Le porte spalancate sulla città. Il Santissimo esposto, ad accoglierne i rumori e il silenzio. Le richieste e il bisogno di affidarsi. Dalle 20 di lunedì 22 settembre alle 21 di giovedì 25 la chiesa di San Giuseppe dei Falegnami al Foro Romano (Clivio Argentario 1) ospita quattro giorni di preghiera ininterrotta per Gaza e per la Terra Santa. A scandirli, tre appuntamenti quotidiani: le lodi mattutine, alle 7.30, i vespri alle 18 e alle 20 la celebrazione eucaristica. In ogni momento, si poterà entrare in chiesa, pregare liberamente e sostare in adorazione, davanti a Gesù Eucaristia.

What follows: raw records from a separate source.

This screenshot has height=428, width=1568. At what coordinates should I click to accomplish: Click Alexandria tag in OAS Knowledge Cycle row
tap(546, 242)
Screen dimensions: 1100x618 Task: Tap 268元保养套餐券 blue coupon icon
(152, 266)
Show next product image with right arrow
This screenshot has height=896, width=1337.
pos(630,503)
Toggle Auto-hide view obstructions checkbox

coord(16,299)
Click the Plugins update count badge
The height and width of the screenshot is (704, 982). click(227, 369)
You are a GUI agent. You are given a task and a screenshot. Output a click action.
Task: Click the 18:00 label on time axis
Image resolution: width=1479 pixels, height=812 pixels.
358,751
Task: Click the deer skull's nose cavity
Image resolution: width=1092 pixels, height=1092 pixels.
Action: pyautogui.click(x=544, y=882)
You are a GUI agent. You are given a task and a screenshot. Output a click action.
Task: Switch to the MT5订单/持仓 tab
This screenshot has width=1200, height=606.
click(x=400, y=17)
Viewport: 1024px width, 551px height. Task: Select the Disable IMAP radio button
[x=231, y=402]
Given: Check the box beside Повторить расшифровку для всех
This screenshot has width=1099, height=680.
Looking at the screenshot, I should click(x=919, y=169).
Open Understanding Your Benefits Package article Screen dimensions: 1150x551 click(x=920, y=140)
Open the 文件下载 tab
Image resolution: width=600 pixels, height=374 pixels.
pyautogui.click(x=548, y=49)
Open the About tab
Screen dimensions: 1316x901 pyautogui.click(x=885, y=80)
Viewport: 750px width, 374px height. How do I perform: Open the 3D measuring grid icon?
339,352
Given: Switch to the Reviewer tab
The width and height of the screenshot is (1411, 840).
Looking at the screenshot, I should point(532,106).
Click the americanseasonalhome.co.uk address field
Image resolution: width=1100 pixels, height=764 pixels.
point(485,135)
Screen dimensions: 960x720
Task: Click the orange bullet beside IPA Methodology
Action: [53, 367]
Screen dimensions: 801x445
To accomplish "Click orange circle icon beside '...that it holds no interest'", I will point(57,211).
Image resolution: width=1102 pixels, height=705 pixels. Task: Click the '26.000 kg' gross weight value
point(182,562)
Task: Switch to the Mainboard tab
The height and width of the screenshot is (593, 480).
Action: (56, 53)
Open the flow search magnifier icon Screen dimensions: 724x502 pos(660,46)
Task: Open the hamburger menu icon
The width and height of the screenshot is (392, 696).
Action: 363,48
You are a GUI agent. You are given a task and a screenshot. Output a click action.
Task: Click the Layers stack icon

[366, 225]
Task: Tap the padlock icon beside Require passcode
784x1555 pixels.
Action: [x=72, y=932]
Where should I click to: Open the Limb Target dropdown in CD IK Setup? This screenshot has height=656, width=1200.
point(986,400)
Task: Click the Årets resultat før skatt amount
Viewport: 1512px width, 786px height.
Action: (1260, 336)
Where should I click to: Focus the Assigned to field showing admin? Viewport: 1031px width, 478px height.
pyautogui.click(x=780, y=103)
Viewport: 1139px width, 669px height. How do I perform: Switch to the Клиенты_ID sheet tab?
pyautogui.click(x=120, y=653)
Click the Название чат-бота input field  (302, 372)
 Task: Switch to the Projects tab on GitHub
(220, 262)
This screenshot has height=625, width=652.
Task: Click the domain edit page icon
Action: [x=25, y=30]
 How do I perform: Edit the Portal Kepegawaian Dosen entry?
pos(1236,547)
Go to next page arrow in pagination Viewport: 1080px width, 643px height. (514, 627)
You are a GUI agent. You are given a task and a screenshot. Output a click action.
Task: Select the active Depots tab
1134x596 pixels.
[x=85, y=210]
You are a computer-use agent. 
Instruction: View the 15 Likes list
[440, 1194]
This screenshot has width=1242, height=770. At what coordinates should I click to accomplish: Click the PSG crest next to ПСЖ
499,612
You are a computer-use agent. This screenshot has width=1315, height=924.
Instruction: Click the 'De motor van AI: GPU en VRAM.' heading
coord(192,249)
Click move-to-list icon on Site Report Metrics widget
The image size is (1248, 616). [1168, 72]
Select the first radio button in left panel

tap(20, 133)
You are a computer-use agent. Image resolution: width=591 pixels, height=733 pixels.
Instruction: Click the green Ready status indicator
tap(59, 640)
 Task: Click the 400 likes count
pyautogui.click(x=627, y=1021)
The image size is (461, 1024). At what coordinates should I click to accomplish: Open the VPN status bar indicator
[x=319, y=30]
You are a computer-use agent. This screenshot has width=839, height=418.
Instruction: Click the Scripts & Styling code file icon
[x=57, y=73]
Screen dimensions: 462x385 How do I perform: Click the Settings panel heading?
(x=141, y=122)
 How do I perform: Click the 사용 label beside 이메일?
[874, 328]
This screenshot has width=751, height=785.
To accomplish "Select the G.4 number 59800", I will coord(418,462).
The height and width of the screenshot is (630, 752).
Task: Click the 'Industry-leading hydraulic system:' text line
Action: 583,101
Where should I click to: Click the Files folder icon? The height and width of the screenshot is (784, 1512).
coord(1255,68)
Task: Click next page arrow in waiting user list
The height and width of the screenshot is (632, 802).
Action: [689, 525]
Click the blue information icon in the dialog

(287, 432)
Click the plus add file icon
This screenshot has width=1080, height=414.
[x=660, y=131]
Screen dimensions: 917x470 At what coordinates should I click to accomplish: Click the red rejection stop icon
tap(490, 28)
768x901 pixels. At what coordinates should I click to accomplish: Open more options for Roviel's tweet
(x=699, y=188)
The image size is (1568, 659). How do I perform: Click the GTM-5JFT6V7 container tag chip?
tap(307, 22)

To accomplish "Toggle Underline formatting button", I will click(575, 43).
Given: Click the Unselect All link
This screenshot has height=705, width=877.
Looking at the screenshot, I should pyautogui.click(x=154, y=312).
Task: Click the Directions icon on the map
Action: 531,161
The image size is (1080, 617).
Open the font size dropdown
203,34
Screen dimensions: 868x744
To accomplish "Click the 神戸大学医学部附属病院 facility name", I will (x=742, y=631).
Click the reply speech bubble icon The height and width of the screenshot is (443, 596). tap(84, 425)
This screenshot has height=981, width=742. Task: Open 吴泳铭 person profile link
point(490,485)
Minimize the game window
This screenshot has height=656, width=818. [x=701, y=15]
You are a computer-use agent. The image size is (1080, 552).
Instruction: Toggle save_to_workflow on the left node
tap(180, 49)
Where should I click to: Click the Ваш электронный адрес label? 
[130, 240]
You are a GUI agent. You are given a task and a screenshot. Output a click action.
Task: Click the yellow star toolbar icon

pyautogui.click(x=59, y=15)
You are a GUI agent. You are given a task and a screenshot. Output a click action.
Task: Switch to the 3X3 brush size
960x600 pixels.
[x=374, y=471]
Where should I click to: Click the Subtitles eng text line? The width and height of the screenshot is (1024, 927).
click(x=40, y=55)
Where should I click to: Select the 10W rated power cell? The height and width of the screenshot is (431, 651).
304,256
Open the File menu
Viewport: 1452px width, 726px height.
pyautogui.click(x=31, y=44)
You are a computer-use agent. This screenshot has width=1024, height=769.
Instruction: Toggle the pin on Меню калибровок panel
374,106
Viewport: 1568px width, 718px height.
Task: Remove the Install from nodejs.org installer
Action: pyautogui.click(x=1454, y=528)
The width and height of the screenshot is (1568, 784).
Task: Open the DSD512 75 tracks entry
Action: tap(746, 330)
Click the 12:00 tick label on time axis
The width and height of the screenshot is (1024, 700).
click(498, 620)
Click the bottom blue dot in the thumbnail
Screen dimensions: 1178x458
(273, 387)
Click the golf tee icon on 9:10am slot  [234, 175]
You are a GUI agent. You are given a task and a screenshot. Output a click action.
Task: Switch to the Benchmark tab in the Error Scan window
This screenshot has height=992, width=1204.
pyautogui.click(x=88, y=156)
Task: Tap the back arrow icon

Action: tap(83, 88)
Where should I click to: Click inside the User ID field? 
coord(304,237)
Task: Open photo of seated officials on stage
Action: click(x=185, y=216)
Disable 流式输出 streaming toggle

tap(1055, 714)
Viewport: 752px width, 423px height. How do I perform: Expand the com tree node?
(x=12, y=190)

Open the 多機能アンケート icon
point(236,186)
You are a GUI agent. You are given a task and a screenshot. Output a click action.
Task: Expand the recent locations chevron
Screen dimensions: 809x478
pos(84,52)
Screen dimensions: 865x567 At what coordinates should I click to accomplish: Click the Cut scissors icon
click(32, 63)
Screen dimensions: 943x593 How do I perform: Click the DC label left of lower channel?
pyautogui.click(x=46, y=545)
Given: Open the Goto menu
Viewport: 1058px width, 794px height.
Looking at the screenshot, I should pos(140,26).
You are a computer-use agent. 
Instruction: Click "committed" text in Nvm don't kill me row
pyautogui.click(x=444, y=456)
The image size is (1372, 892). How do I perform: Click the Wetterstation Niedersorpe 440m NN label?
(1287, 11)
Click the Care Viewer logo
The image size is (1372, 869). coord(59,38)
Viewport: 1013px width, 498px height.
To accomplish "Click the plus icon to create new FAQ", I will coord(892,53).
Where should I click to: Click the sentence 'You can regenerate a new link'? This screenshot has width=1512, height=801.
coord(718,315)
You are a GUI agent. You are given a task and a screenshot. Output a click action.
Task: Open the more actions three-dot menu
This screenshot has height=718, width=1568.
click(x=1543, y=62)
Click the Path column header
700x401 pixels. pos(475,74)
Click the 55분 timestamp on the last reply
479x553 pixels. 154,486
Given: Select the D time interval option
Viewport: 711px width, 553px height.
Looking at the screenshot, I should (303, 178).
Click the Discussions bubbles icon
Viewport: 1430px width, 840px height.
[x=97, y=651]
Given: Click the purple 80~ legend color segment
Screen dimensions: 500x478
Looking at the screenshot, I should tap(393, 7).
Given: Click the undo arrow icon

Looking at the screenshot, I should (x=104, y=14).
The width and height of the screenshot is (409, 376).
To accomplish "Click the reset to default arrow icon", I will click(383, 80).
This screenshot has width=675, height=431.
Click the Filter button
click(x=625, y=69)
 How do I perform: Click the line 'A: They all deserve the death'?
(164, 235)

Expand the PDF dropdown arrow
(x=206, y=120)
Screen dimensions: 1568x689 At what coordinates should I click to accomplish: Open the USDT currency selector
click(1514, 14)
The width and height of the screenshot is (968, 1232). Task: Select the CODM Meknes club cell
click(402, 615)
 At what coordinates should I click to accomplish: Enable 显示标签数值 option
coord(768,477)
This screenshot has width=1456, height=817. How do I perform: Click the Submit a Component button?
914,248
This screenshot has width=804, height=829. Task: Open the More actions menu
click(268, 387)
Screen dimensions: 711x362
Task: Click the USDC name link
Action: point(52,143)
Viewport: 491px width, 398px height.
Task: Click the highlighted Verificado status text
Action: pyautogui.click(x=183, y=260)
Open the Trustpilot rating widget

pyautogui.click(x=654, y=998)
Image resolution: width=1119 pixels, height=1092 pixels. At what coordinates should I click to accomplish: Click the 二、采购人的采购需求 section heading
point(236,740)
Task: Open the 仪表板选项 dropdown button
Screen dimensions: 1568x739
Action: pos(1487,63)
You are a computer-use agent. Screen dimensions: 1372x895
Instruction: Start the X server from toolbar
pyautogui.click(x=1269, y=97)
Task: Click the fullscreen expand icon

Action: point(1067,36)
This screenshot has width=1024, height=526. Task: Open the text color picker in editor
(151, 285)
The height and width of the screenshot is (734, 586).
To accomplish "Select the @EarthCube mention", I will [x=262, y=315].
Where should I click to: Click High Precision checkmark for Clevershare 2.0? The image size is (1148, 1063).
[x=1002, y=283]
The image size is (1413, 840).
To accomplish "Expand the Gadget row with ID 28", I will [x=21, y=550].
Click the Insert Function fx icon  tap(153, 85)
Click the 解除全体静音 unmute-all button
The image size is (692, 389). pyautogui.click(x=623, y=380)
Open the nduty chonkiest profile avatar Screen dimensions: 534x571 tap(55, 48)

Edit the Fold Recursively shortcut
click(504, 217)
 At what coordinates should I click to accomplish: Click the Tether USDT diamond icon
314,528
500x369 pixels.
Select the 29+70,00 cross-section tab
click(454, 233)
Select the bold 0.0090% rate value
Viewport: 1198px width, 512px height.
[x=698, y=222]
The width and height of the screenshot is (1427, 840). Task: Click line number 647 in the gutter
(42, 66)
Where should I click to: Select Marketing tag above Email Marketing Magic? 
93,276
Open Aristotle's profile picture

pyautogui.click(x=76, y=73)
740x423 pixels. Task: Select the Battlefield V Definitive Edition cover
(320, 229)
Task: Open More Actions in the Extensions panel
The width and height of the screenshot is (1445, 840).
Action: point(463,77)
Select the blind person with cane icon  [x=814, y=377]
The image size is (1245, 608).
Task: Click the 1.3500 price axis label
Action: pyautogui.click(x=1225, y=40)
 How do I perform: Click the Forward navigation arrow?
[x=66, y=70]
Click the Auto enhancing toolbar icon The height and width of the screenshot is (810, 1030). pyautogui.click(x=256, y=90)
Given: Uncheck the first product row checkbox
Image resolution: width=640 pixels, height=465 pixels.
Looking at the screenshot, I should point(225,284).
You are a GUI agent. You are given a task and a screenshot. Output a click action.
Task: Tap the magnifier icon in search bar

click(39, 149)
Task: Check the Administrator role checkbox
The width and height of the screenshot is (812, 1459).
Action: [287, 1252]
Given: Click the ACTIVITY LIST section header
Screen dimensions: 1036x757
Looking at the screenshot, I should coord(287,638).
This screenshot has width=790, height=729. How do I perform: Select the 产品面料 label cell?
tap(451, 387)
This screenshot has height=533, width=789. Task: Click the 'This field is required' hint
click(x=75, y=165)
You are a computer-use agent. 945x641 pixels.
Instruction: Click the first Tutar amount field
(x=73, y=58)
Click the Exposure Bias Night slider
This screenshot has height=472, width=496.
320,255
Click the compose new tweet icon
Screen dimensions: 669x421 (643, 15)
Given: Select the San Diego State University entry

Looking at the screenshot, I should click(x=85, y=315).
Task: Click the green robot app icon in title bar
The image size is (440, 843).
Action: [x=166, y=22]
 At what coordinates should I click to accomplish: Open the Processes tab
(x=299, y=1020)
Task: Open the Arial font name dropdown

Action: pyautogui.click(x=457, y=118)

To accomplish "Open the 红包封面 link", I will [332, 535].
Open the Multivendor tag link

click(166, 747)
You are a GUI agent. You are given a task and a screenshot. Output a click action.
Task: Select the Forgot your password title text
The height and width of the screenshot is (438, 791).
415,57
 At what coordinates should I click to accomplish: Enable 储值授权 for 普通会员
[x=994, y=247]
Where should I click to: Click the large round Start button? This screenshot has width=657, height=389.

A proporre l’iniziativa, nella chiesa che è sede del Centro missionario diocesano, un gruppo di diverse congregazioni missionarie, religiose e laici, in collaborazione con l’Ufficio per la cooperazione missionaria tra le Chiese della diocesi di Roma e con l’Ufficio nazionale per la cooperazione missionaria tra le Chiese. «Sollecitiamo tutti i gruppi religiosi, le parrocchie, le comunità, i gruppi di preghiera a proporsi per assicurare la copertura di tutti gli orari proponendo l’animazione più vicina alla propria spiritualità – è l’invito di fratel Alberto Parise, tra i promotori dell’iniziativa -. Sapendo che la preghiera tutto può e confidando nel Risorto, proponiamo questa preghiera pubblica a oltranza per Gaza e la Palestina come segno e azione per la pace».